[Task statement]
Return the lines of the data below, from the one containing "Viewport: 483px width, 515px height." through the very last, exactly and with both ends included; no pictures.

______________________________

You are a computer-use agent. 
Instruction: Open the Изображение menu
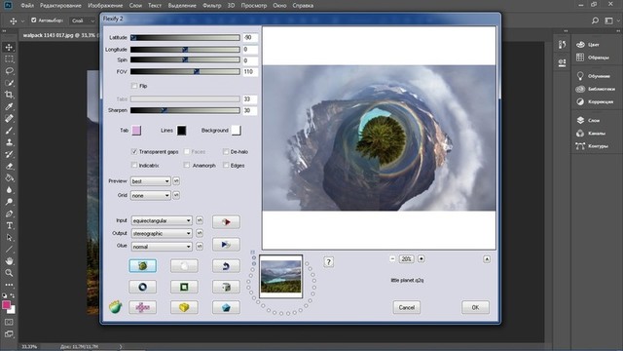105,6
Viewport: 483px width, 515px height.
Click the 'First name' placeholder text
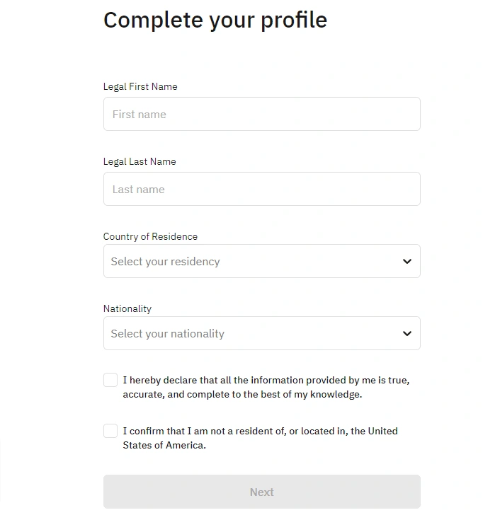coord(140,115)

______________________________

[Answer to this problem]
Viewport: 483px width, 515px height.
Click the 'First name' placeholder text
coord(140,115)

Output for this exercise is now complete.